Example of retrieving and using a random proxy:
import random
import requests
def get_random_proxy():
response = requests.get("http://localhost:8000/random").json()
return response["proxy"]["url"]
proxies = {
"http": get_random_proxy(),
"https": get_random_proxy()
}
my_request = requests.get("https://api.ipify.org", proxies=proxies)
For more detailed examples of using CloudProxy as a Python package, see the Python Package Usage Guide.
Rolling Deployments
CloudProxy supports rolling deployments to ensure zero-downtime proxy recycling. This feature maintains a minimum number of healthy proxies during age-based recycling operations.
Configuration
Enable rolling deployments with these environment variables:
ROLLING_DEPLOYMENT=True
ROLLING_MIN_AVAILABLE=3
ROLLING_BATCH_SIZE=2
How It Works
When proxies reach their age limit:
- The system checks if recycling would violate minimum availability
- Proxies are recycled in batches to maintain service continuity
- New proxies are created as old ones are removed
- The process continues until all aged proxies are replaced
Monitoring
Check rolling deployment status via the API:
curl http://localhost:8000/rolling
curl http://localhost:8000/rolling/digitalocean
For detailed documentation, see the Rolling Deployments Guide.

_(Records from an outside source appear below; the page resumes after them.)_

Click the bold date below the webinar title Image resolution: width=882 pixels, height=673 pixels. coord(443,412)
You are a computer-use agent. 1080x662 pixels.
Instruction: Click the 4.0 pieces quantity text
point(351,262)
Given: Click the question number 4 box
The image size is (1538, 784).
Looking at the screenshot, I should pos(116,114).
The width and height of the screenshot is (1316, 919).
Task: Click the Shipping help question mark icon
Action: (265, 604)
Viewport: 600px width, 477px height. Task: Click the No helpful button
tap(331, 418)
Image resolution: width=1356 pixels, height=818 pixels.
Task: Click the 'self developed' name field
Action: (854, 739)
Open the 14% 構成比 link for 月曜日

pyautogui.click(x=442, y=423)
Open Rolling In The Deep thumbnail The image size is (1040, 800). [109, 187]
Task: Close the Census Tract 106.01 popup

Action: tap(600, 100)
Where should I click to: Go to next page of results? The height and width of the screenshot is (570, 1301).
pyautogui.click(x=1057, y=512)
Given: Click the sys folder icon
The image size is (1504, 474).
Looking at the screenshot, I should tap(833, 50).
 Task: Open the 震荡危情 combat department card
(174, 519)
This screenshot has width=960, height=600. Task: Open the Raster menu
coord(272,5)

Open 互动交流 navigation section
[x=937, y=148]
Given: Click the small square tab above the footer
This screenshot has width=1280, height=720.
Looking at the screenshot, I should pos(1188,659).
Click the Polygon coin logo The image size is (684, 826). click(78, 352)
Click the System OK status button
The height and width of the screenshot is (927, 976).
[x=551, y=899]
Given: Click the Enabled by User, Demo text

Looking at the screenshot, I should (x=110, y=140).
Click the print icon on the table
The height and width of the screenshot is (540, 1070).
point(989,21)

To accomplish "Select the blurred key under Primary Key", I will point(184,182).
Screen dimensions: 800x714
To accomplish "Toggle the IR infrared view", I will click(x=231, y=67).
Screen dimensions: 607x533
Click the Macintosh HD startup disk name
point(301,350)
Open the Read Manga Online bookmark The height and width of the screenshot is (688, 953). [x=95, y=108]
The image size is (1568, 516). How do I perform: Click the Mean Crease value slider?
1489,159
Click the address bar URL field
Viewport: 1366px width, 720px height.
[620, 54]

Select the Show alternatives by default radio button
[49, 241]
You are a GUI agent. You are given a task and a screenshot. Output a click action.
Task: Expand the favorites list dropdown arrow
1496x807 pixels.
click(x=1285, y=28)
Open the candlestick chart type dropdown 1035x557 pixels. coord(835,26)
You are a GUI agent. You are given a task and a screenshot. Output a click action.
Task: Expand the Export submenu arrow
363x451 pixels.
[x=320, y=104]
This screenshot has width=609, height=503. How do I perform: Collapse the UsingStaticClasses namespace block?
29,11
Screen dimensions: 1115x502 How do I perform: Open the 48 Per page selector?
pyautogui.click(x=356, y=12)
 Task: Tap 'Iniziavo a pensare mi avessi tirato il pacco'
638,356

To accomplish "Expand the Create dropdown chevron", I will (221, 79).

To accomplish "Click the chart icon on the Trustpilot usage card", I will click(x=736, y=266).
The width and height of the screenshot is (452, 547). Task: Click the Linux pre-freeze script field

Multi-Account Provider Support
CloudProxy now supports multiple accounts per provider, allowing you to:
- Use multiple API keys or access tokens for the same provider
- Configure different regions, sizes, and scaling parameters per account
- Organize proxies by account/instance for better management
- Scale each account independently
Each provider can have multiple "instances", which represent different accounts or configurations. Each instance has its own:
- Scaling parameters (min/max)
- Region settings
- Size configuration
- API credentials
- IP addresses
To configure multiple instances, use environment variables with the instance name in the format:
PROVIDERNAME_INSTANCENAME_VARIABLE
For example, to configure two DigitalOcean accounts:
# Default DigitalOcean account
DIGITALOCEAN_ENABLED=True
DIGITALOCEAN_ACCESS_TOKEN=your_first_token
DIGITALOCEAN_DEFAULT_REGION=lon1
DIGITALOCEAN_DEFAULT_MIN_SCALING=2
# Second DigitalOcean account
DIGITALOCEAN_SECONDACCOUNT_ENABLED=True
DIGITALOCEAN_SECONDACCOUNT_ACCESS_TOKEN=your_second_token
DIGITALOCEAN_SECONDACCOUNT_REGION=nyc1
DIGITALOCEAN_SECONDACCOUNT_MIN_SCALING=3
CloudProxy API Examples
CloudProxy exposes a comprehensive REST API for managing your proxy infrastructure. Here are some common examples:
Quick Examples
Get a random proxy
curl -X 'GET' 'http://localhost:8000/random' -H 'accept: application/json'
List all proxies
curl -X 'GET' 'http://localhost:8000/' -H 'accept: application/json'
Set target proxy count
curl -X 'PATCH' 'http://localhost:8000/providers/digitalocean' \
-H 'Content-Type: application/json' \
-d '{"min_scaling": 5, "max_scaling": 5}'
curl -X 'PATCH' 'http://localhost:8000/providers/vultr' \
-H 'Content-Type: application/json' \
-d '{"min_scaling": 3, "max_scaling": 3}'
Python Usage Example
import requests
response = requests.get("http://localhost:8000/random").json()
proxy_url = response["proxy"]["url"]
proxies = {"http": proxy_url, "https": proxy_url}
result = requests.get("https://api.ipify.org", proxies=proxies)
For comprehensive API documentation with all endpoints, request/response schemas, and advanced usage examples, see the API Examples Documentation.
CloudProxy runs on a schedule of every 30 seconds to maintain the target number of proxies specified by MIN_SCALING. If the current count differs from the target, it will create or remove proxies as needed. The new proxy info will appear in IPs once they are deployed and ready to be used.
Roadmap
The project is at early alpha with limited features. Future enhancements may include:
- Support for additional cloud providers
- Autoscaling based on demand (MIN_SCALING and MAX_SCALING)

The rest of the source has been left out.